TW201338317A - Split jack assemblies and methods for making the same - Google Patents

Abstract

Split jack assemblies are constructed with a tubeless pin block. Elimination (or split) of the tube, or more particularly, a tube that is an integrally formed part of the pin block form the pin block allows for the use of a tubeless pin block design that results in a jack assembly having smaller overall dimensions than a conventional jack assembly constructed to accommodate a plug of the same dimensions. The tubeless pin block can be used in conjunction with a tube sleeve or with a curved surface of a housing for an electronic device, or both to provide a plug receptacle of the split jack assembly.

Description

Separate jack assembly and manufacturing method thereof

The present invention is directed to a split jack assembly and method of fabricating the same.

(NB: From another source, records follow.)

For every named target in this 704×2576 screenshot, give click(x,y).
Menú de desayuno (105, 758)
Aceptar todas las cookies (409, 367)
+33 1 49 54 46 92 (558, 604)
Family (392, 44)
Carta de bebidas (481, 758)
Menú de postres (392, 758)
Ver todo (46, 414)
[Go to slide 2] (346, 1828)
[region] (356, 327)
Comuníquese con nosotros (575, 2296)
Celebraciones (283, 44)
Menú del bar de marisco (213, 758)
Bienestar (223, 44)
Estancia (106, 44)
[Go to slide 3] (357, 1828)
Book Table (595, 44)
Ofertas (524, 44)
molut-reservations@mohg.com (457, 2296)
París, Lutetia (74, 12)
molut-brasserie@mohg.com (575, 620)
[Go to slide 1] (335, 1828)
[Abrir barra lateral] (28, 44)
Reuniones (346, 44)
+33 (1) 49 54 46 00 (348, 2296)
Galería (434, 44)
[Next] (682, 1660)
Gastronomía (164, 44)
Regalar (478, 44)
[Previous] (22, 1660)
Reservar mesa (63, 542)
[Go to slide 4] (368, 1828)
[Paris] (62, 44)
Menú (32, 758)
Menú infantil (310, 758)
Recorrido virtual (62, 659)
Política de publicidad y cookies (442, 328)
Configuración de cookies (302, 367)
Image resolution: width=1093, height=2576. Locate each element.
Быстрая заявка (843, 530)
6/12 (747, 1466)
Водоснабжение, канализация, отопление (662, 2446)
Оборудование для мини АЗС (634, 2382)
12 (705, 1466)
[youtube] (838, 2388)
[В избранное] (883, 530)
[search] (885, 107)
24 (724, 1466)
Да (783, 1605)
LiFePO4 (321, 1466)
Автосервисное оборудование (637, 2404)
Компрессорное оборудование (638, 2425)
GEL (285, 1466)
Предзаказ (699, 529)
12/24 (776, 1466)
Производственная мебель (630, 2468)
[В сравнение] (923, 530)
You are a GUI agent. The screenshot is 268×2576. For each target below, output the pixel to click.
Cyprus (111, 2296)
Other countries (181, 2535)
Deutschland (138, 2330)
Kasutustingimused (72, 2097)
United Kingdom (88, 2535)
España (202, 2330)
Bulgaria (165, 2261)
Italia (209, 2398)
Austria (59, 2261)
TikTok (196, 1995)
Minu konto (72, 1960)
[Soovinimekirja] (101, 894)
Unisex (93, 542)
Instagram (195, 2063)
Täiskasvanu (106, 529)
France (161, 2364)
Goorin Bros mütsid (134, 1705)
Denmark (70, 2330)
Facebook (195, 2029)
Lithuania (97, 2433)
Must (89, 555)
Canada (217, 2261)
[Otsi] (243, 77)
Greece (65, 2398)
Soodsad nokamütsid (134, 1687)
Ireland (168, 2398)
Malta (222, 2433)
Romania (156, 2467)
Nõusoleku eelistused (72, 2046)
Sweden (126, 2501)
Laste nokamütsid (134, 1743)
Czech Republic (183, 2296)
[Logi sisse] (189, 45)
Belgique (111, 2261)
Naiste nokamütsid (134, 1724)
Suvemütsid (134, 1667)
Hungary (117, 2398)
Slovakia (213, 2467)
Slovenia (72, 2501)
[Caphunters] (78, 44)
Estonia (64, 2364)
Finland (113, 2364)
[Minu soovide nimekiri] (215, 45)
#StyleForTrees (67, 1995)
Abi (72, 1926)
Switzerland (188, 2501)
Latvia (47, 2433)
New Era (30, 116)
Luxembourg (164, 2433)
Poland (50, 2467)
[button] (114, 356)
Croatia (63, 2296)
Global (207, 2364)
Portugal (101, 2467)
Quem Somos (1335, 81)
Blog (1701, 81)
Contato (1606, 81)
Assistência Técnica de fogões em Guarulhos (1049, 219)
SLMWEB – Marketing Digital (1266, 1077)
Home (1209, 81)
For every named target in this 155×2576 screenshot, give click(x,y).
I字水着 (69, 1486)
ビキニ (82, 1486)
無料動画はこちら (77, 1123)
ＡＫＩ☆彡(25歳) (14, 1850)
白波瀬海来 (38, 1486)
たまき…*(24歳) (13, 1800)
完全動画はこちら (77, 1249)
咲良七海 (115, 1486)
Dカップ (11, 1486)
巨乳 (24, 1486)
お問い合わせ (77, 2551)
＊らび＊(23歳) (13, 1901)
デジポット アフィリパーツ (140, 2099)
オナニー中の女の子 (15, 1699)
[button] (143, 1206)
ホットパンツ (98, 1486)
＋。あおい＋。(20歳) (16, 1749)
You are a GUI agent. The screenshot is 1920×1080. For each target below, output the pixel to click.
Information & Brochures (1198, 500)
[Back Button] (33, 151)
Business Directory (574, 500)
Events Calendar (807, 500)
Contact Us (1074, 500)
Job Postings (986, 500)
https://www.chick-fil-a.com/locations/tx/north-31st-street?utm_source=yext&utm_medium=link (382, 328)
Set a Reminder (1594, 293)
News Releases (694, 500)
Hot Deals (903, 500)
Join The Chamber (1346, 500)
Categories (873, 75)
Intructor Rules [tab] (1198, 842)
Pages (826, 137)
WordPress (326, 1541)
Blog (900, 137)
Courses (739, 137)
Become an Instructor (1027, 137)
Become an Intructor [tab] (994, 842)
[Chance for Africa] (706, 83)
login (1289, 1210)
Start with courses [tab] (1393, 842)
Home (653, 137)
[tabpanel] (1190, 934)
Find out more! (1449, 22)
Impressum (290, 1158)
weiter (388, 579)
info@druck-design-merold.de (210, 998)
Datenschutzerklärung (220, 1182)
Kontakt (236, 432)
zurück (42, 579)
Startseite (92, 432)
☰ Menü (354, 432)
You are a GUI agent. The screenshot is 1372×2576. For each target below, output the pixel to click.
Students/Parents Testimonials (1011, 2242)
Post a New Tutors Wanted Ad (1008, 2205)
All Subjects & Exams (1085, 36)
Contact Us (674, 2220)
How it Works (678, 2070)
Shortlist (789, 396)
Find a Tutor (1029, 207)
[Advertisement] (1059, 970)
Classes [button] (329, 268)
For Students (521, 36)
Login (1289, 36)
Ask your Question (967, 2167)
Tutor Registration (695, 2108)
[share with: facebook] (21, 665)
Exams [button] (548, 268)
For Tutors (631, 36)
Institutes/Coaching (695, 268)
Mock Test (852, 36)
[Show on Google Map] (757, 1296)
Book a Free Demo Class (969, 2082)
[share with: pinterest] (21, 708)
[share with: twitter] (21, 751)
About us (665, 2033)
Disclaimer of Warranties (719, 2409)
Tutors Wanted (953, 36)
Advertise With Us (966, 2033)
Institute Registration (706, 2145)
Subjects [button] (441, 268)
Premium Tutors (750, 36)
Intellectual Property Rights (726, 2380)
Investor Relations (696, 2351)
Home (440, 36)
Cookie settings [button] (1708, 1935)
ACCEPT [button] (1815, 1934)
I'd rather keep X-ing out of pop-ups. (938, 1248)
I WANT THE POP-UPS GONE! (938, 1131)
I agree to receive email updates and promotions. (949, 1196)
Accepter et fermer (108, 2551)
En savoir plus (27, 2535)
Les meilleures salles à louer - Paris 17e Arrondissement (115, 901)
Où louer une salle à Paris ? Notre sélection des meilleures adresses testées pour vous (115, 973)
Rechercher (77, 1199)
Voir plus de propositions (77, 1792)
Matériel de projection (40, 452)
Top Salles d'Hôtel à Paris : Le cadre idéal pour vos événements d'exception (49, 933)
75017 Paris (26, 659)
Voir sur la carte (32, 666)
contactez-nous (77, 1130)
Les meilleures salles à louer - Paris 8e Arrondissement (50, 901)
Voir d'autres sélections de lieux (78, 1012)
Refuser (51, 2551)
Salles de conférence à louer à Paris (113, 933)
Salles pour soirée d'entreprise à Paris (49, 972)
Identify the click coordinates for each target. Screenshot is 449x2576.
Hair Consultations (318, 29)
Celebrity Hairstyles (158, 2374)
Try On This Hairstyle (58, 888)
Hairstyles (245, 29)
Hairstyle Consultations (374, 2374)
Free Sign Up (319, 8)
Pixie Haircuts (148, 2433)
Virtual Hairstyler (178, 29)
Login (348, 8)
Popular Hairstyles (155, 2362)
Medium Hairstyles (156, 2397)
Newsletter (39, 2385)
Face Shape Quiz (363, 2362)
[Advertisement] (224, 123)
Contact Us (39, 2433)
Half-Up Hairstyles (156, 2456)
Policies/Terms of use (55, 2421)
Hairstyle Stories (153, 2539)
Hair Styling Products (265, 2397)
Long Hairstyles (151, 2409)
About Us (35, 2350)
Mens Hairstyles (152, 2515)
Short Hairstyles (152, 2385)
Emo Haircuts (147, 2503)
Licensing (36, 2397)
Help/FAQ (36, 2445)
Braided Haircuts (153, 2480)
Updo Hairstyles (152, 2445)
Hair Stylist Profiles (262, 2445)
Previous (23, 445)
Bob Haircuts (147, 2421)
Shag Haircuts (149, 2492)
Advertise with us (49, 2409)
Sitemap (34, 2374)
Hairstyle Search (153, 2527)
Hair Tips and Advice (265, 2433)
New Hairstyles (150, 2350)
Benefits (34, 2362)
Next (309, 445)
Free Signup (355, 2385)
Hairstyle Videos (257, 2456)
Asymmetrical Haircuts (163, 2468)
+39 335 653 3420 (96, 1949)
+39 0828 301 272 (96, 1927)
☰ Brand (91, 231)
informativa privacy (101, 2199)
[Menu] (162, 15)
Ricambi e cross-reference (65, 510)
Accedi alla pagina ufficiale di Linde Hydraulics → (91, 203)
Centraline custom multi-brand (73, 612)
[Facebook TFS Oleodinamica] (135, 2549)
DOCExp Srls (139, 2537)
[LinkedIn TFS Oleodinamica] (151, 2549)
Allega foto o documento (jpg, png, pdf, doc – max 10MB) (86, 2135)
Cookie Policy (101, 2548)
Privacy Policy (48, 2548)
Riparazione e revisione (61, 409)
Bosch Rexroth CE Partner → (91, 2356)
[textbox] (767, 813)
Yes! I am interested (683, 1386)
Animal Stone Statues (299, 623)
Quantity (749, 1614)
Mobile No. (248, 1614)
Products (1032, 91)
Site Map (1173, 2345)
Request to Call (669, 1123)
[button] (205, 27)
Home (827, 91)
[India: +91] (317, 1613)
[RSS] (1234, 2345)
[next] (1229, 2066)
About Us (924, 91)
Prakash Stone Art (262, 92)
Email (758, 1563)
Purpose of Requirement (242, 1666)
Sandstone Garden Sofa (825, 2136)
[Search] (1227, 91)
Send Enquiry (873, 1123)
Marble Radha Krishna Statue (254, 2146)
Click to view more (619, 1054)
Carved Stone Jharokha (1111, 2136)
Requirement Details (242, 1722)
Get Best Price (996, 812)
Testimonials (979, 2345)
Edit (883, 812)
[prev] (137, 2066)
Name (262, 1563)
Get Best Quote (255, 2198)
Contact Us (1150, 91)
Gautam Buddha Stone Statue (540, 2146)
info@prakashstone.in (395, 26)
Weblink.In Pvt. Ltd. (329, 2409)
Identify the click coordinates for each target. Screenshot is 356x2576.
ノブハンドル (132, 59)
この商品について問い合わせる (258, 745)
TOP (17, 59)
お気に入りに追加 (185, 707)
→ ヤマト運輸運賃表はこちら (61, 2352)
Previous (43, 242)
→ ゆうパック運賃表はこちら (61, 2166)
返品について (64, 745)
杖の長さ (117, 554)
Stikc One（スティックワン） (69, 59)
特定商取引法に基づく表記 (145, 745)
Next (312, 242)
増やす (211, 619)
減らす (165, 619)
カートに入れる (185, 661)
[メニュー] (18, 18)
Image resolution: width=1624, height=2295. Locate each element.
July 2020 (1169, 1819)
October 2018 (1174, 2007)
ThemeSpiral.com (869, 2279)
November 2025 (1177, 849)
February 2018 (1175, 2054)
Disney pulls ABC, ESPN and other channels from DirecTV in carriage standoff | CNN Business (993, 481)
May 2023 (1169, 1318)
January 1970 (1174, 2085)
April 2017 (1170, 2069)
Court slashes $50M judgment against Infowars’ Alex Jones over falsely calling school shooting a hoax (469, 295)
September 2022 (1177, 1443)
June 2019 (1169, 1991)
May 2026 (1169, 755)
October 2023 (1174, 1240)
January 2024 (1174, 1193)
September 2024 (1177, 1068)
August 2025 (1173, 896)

Cross-reference to related applications

The present application claims the benefit of U.S. Provisional Application No. 61/553,109, filed on Oct. 28, 2011, and U.S. Provisional Application No. 61/555,131, filed on Nov. 3, 2011, the disclosure of such U.S. Provisional Application. The content is incorporated herein by reference in its entirety.

The electronic device can include a jack into which the plug can be inserted. The jack can include a plurality of contacts that can be accessed by the contacts when the plug is inserted into the jack. When plugged in, signals can be transmitted between the plug and the jack. For example, the electronic device can generate an audio signal that is provided from the jack to the plug, or the jack can receive the microphone signal from the plug. As the size of electronic devices continues to shrink and more features are required to incorporate more circuitry, space is increasingly being valued. Since the jack is often a necessary component included in the electronic device, a jack having a reduced footprint is required.

The present invention is directed to a split jack assembly and method of fabricating the same. A split jack assembly in accordance with an embodiment of the present invention is constructed by a tubeless pin block. The elimination (or separation) of the tube (or more specifically, the tube forming part of the pin block) allows the use of a tubeless pin group A block design that produces a jack assembly that is generally smaller in size than conventional jack assemblies that are constructed to accommodate plugs of the same size. The tubeless pin block can be used in conjunction with the curved surface of the sleeve or the outer casing of the electronics or both to provide a socket area for the split jack assembly.

100‧‧‧ jack assembly

106‧‧‧Ontology

110‧‧‧ tube

120‧‧‧Electrical contacts

150‧‧‧Shell

200‧‧‧Separate jack assembly

210‧‧‧No management block

212‧‧‧Block stop butt joint

220‧‧‧ tube

222‧‧‧ hole

230‧‧ ‧ spring load pin

232‧‧‧ Keep selling

240‧‧‧bending butt joint members

242‧‧‧Bending plane

250‧‧‧ Shell

251‧‧‧ first surface member

252‧‧‧Second surface member

253‧‧‧ side wall

510‧‧‧No management block

540‧‧‧bending butt joint members

550‧‧‧ Shell

553‧‧‧ inner surface

700‧‧‧ tube

710‧‧‧1

722‧‧‧ hole

750‧‧‧ tube

760‧‧‧1

762‧‧‧ ribs

772‧‧‧ hole

800‧‧ ‧ sales block

810‧‧‧Bending members

812‧‧‧ protruding member

814‧‧ ‧ sales

820‧‧‧ tube

823‧‧‧ slot

1A-1C show several illustrative views of a conventional integrated tube jack assembly; FIGS. 2A-2C show several views of a split jack assembly in accordance with an embodiment of the present invention; FIGS. 3A-3C Several illustrative views of a tubeless pin block in accordance with an embodiment are shown; Figures 4A-4B show two illustrative views of a tube in accordance with an embodiment; Figure 5 shows incorporation into the interior of a housing in accordance with an embodiment A partial cross-sectional view of a split jack assembly; FIG. 6 shows an illustrative flow diagram for manufacturing a jack assembly in accordance with an embodiment; and FIGS. 7A-7B and 8A-8B show various embodiments in accordance with various embodiments It can be incorporated into the illustrative interlocking features in the tube and pin block.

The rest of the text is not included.